Task objective:
Please render the part of the material that opens with the line containing "Where should I" and closes with the line containing "point(639,258)" as a Markdown table with the columns Row and Material line, skipping blank lines. Leave the pictures out of the table.
--- begin Material supplied ---
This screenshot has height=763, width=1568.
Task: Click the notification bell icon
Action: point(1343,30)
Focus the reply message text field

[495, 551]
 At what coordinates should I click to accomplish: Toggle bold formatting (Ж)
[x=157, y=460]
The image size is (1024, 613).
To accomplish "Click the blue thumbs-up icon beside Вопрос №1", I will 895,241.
--- end Material supplied ---
--- begin Material supplied ---
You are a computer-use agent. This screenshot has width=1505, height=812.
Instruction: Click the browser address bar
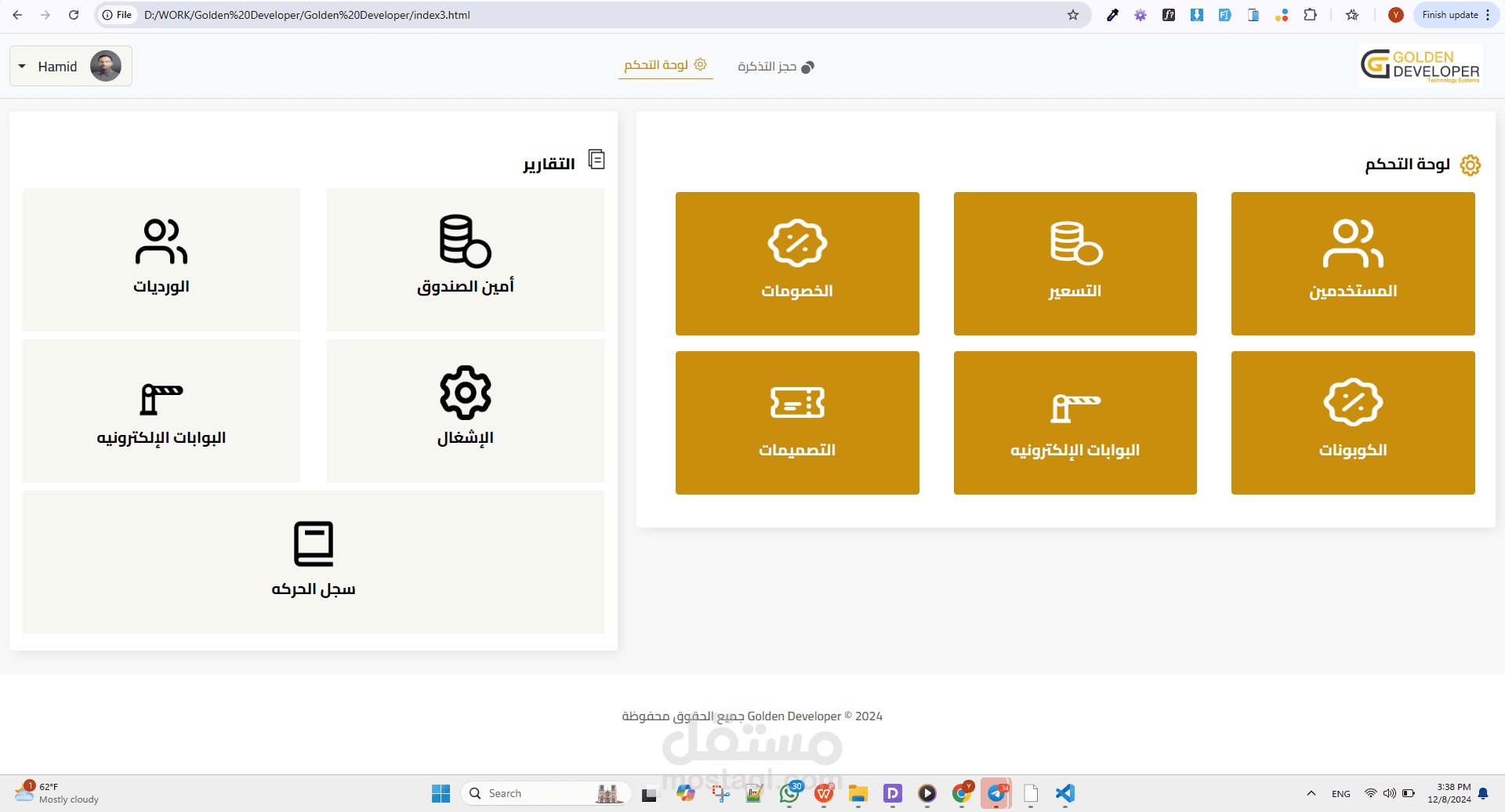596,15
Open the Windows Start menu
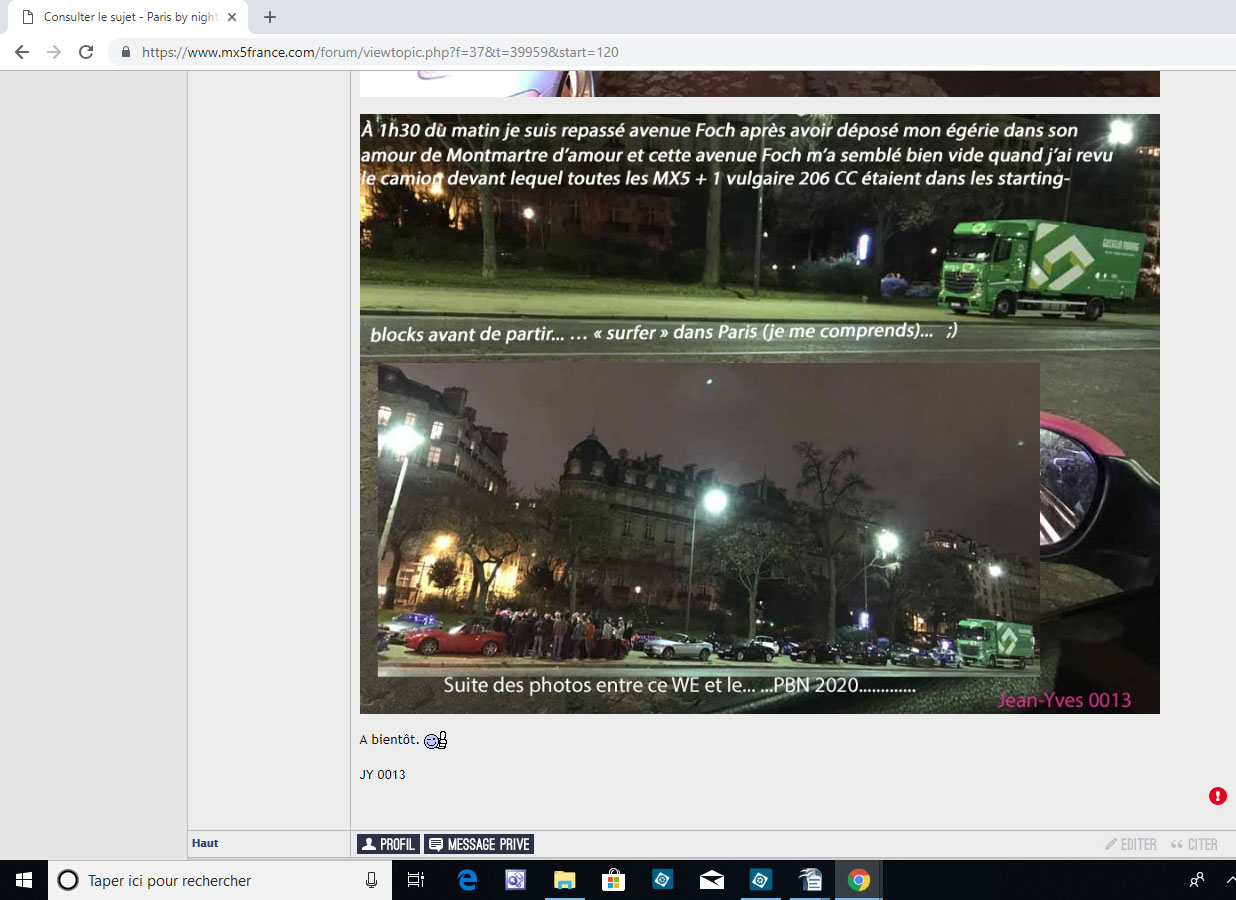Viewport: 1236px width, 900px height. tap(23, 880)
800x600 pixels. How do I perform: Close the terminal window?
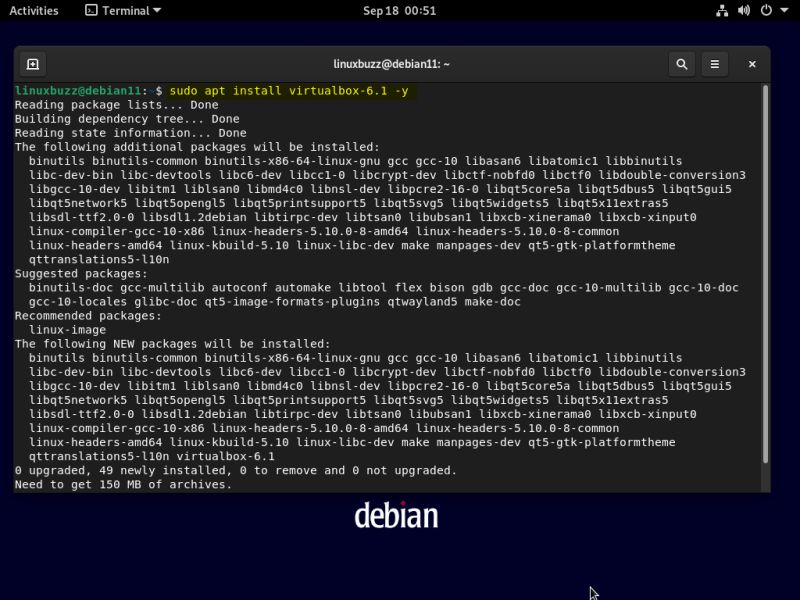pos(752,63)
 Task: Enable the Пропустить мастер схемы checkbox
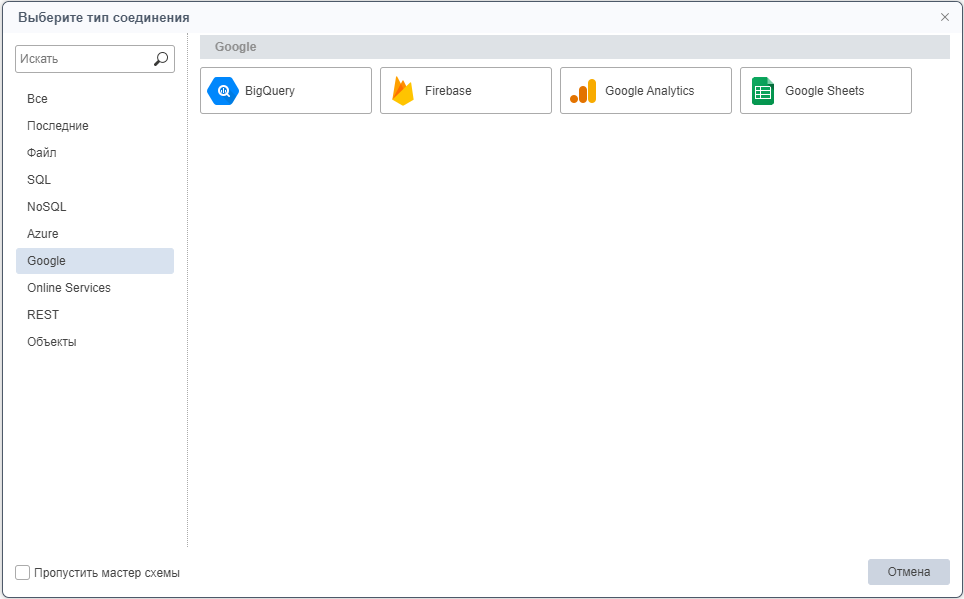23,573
--- end Material supplied ---
--- begin Material supplied ---
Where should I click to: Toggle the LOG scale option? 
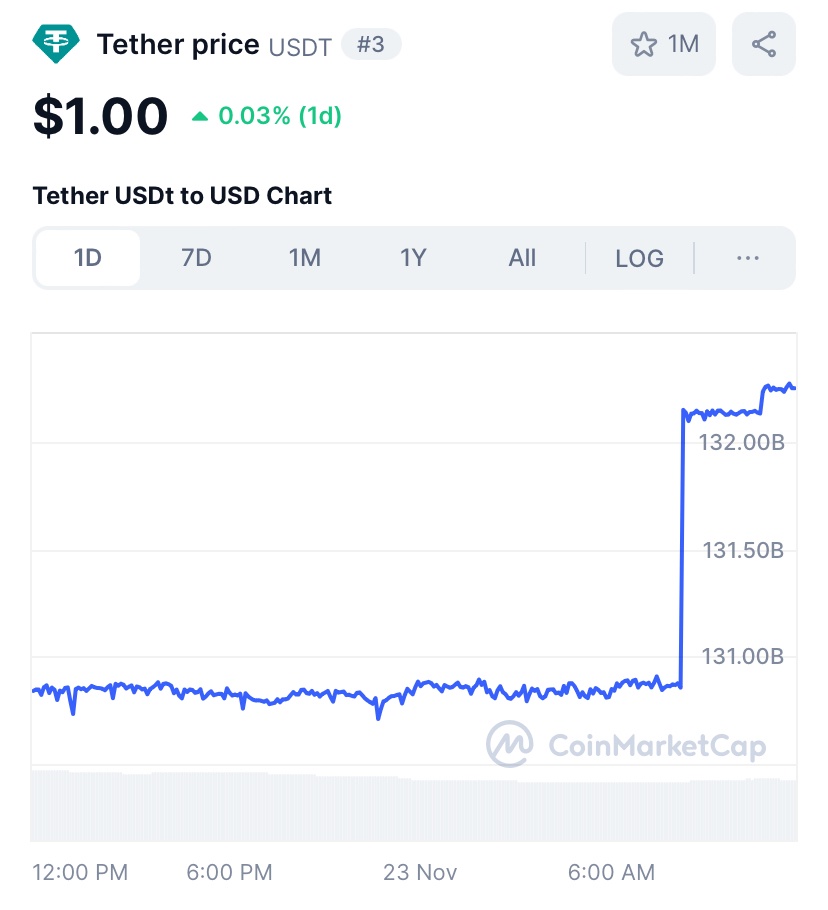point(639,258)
--- end Material supplied ---
Final answer:
| Row | Material line |
|---|---|
| 1 | Where should I click to: Toggle the LOG scale option?  |
| 2 | point(639,258) |